Description
This is the second part of a 2-part assignment where you will gain experience building a Question & Answer (Q&A) chatbot using Large Language Models (LLMs) and embedding models.
In this part, you will work with your team to replicate the solution of part 1 using open-source models, then create a GUI for your chatbot. You will use a GUI/Website to analyze uploaded PDF documents on the fly, then through another GUI/Web interface, ask questions and have the system generate the answer based on the set of documents uploaded by the user.
1. Initial Setup Resources As before, you may use the source codes in the following drive.
(https://drive.google.com/drive/folders/1hdUoDvtQoFkIbJyUr8kwDQghLNTptoCQ) Tools / Libraries For the assignment, you will need to use Python scripts and other useful tools in the Linux environment. (Make sure to document any setup steps / requirements for running your scripts in the document you submit) The Drive folder has a Readme.md file with all the setup instructions and a list of libraries and their versions and installation steps required for Parts 1 and 2 of Lab 6. Use the App.py and html.py as reference for this lab. You may use any tools to create a GUI for the chatbot, including any combination of PHP, Python, Javascript, HTML, StreamLit, etc.
2. Domain-Specific Chatbot with Open-Source Resources In Part 1, you may have noticed that OpenAI charges fees for using their tools and models. This development path may not be the best for developing and deploying domain-specific chatbots, especially because functionally equivalent solutions with acceptable performances can be built with open-source tools and models.
Moreover, developers may not want ChatGPT to analyze their original proprietary data that contains domain-specific answers. In some cases, the solution may not have access to the Internet.
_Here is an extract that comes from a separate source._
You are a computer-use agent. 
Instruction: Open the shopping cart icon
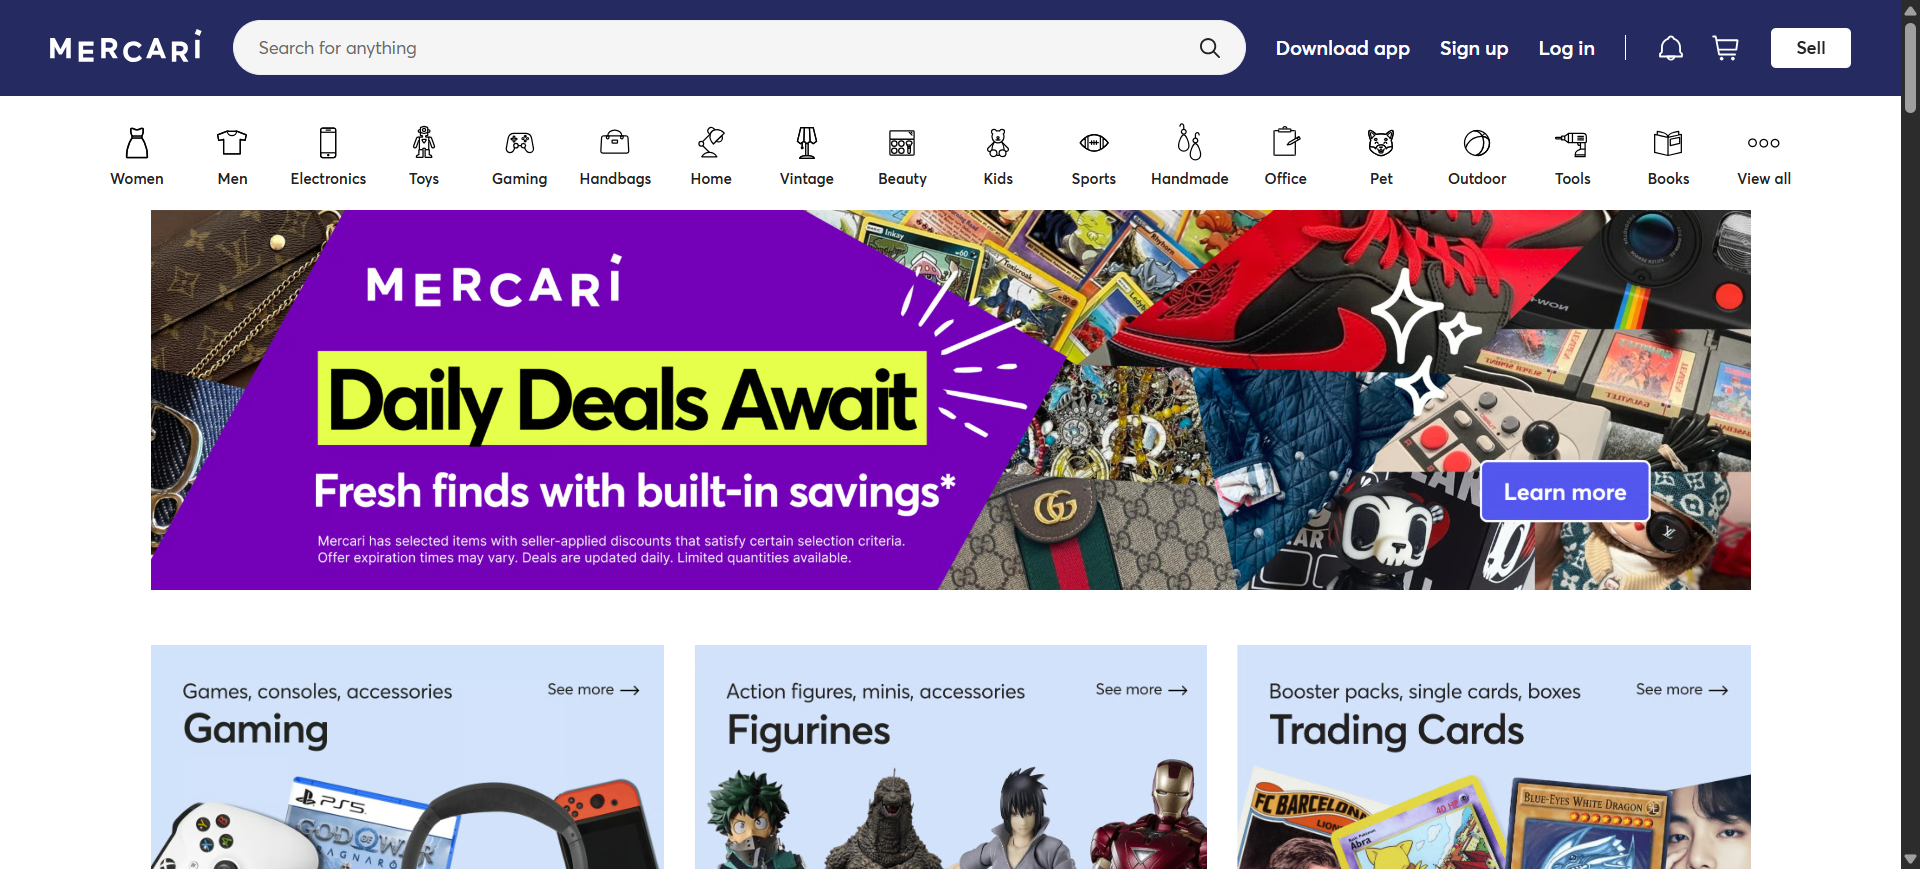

Therefore, your task in Part 2 of Lab 6 is to replicate the solution for Part 1 using only the open-source tools and models.
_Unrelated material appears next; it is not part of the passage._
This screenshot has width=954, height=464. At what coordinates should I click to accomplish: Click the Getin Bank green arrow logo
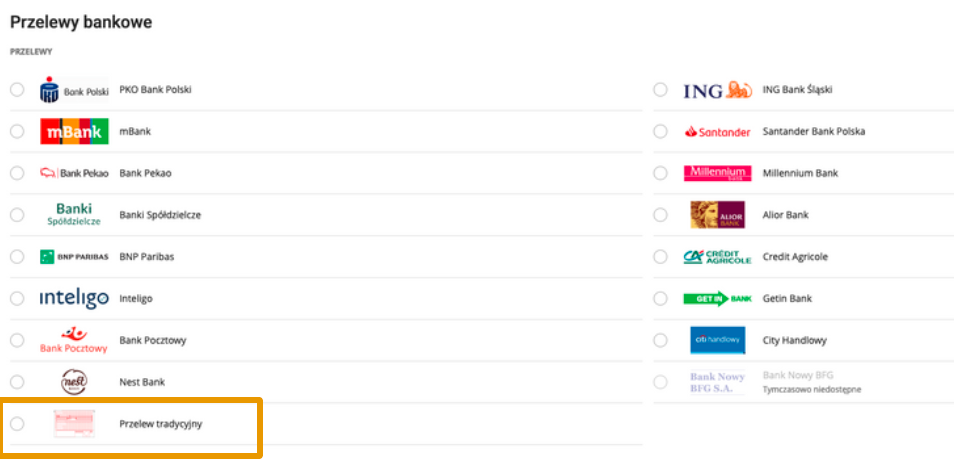(717, 298)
You may use any open-source local embedding models and LLMs if it can produce similar output as OpenAI embeddings. Many open-source text embedding models are available at https://huggingface.co/models Additional guidance and information may be found at https://sbert.net/, and the following video gives a good summary of open-source text embedding models and how to use them https://www.youtube.com/watch?v=QdDoFfkVkcw
3. Web Interface Design For this task, you will focus on designing a user-friendly chatbot interface using HTML and CSS. Implement JavaScript to handle user interactions and communicate with the chatbot.
a. PDF Upload Provide a sidebar option where the user can upload single or multiple PDF documents for analysis.
b. Analyzing PDFs Store the PDFs input by the user and execute your Python script to analyze the input PDFs, extract text, create chunks, generate word embeddings, and store it in the vector database.
c. Input Field and Chat Window Create a chat window with an input field for the user to ask questions based on the pdf and display all the messages as conversations. Store the questions and messages in chat history for later use. Refer to the html.py for some starter code on displaying user and bot messages.
4. Team Discussions Your team is expected to meet in person / virtually each day of the week and discuss the assignment progress & next steps. Document and compile minutes of all meetings in a separate file called ‘meeting_notes_A6_P2_.pdf’
Submission Make one submission per team. Each team must submit all the code files for the working solution, a readme document containing information for running the code in PDF format, and a document that outlines the minutes of all team meetings in PDF format.
Provide a video per team that demonstrates the entire working solution and explains how the data tables were loaded, and data was visualized. Please include the team name and the names of all three team members in the video. There will be a 50% penalty for all late submissions.